Rethinking Software Development: AI Agents, MCP Testing, and Data Locality

The software development lifecycle is undergoing a fundamental shift as the industry moves away from traditional assumptions toward an agentic model. This transition is centered on the integration of Agentic AI and the Model Context Protocol (MCP), technologies that are reshaping how software is designed, executed, and verified.

In a recent discussion hosted by the Stack Overflow Blog on March 31, 2026, Fitz Nowlan, the VP of AI and Architecture at SmartBear, explored the challenges of this evolution. A primary focus of the shift is the move toward LLM-driven agents, which introduce non-determinism into the development process—a characteristic that fundamentally breaks traditional testing methodologies.

The Role of Model Context Protocol

Central to this new architecture is the Model Context Protocol (MCP). MCP serves as a bridge that connects AI agents with the deep, structured technical data they require to act intelligently within a development environment.

Unlike generic AI assistants, MCP servers provide structured, standards-aware data. For example, Parasoft has implemented MCP servers in its C/C++test and C/C++test CT releases to expose datasets including static analysis documentation, code coverage results, and violation details to AI agents.

By providing this structured context, AI agents can autonomously reason through quality issues, optimize rule sets, generate documentation, and fix violations in safety- and security-critical software, reducing the manual effort previously required for compliance with standards such as ISO 26262, MISRA, and CERT.

Agentic AI vs. Traditional Automation

The industry is transitioning from traditional automation scripts to Agentic AI. While traditional scripts follow predetermined paths, Agentic AI refers to systems capable of autonomously planning, adapting, and executing actions to achieve specific goals.

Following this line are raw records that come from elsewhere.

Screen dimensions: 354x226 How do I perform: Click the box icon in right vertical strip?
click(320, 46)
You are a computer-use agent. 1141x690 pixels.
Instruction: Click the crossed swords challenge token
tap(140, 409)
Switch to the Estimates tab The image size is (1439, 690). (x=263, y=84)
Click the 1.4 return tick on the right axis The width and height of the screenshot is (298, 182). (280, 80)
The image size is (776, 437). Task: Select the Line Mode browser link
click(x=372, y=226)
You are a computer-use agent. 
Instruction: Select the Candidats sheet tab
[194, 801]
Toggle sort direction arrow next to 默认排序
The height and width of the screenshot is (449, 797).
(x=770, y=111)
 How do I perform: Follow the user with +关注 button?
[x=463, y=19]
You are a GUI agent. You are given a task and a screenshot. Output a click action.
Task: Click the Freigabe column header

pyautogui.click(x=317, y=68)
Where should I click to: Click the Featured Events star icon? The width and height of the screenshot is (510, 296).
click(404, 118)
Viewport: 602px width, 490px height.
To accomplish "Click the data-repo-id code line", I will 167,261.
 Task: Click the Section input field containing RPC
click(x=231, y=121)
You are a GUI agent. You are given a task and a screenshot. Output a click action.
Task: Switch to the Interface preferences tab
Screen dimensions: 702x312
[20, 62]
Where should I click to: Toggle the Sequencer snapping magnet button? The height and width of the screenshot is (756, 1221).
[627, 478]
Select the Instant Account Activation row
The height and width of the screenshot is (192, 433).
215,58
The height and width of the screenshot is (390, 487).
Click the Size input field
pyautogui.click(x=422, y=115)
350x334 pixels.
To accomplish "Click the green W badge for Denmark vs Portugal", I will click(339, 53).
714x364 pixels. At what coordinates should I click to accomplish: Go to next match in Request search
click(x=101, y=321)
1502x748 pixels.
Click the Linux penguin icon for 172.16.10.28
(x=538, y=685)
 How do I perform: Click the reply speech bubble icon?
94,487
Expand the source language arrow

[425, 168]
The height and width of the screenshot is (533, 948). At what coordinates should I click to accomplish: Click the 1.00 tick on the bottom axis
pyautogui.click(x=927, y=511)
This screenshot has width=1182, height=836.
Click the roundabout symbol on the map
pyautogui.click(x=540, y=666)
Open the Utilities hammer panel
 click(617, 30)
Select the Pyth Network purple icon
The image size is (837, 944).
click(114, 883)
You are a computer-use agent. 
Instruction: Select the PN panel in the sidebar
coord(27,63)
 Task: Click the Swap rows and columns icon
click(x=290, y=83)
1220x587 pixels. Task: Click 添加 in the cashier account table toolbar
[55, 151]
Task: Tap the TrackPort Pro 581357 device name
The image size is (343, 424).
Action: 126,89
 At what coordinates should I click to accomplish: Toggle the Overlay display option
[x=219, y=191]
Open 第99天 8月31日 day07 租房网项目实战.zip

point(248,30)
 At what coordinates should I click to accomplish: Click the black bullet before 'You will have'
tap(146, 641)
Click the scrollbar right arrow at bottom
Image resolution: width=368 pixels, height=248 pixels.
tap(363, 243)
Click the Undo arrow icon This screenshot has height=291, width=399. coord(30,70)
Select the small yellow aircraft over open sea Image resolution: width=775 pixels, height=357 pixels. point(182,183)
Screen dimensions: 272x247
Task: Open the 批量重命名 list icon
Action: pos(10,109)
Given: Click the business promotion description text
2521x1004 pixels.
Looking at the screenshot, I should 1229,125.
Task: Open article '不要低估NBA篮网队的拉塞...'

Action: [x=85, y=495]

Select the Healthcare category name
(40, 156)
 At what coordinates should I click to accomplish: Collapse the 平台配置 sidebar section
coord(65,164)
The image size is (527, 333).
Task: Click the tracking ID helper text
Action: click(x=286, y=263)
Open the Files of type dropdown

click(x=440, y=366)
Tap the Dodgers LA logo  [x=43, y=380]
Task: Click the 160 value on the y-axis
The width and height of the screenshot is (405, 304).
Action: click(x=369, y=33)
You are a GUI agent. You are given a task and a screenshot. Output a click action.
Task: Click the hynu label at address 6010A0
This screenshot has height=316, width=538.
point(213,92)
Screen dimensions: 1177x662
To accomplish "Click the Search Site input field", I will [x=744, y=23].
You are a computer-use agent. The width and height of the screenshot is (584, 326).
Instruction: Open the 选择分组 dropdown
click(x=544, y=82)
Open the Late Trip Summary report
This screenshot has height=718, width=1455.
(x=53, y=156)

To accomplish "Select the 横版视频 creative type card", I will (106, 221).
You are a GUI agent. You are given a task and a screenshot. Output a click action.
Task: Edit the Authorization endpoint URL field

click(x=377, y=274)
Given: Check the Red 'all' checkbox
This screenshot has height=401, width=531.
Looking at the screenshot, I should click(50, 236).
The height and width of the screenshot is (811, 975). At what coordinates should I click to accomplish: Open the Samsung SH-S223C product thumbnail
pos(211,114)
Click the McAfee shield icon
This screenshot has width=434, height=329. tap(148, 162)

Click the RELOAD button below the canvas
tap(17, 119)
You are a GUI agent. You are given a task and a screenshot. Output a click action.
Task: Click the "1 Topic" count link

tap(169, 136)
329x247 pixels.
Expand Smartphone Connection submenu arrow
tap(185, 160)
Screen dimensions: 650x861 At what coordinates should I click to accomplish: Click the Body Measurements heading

Agentic AI systems differ from previous automation in several key capabilities:

• Contextual Understanding: The ability to comprehend the architecture and purpose of the system under test.
• Dynamic Adaptation: Adjusting testing approaches in real-time when encountering unexpected scenarios.
• Decision Making: Choosing testing strategies based on risk analysis.
• Continuous Improvement: Refining strategies using historical patterns and results.

In this framework, AI acts as an intelligent partner that handles complex tasks within defined organizational standards and boundaries, rather than simply replacing human expertise.

The Challenge of Non-Determinism in Testing

The introduction of LLM-driven agents brings a significant technical challenge: non-determinism. Traditional software testing relies on the assumption that a specific input will consistently produce the same output.

Because AI agents can adapt and make autonomous decisions, they introduce variability that contradicts these traditional assumptions. This creates a paradox for quality assurance: developers must find ways to test code and agent behavior when the exact internal state and output paths are not predetermined.

This shift is pushing the industry to rethink the software development lifecycle (SDLC). The traditional model, which relied on human-centric handoffs between requirements, design, implementation, and testing, is being replaced by what is termed the Agentic Engineering Lifecycle.

The Agentic Engineering Lifecycle

The Agentic Engineering Lifecycle reorganizes development into phases that prioritize agent effectiveness over human handoffs:

• Intent: Product teams define the what and why, engineering requirements as versioned context artifacts.
• Context: An information architecture consisting of MCP servers, hooks, skills, and markdown files ensures the right information surfaces at the correct moment.
• Orchestrate: An orchestrator manages the process while agents decide the execution method, with each agent operating in a fresh context window to maintain clean handoffs.

Shifting Value to Data Construction

As source code becomes increasingly easy to generate via AI, the value proposition of software engineering is shifting. The focus is moving away from the act of writing code and toward data locality and data construction.

In this new paradigm, the primary constraints on software delivery are no longer team size, but system quality and the clarity of intent. Success now depends on how well agents are guided and how effectively the underlying data is structured to enable accurate verification and mistake detection.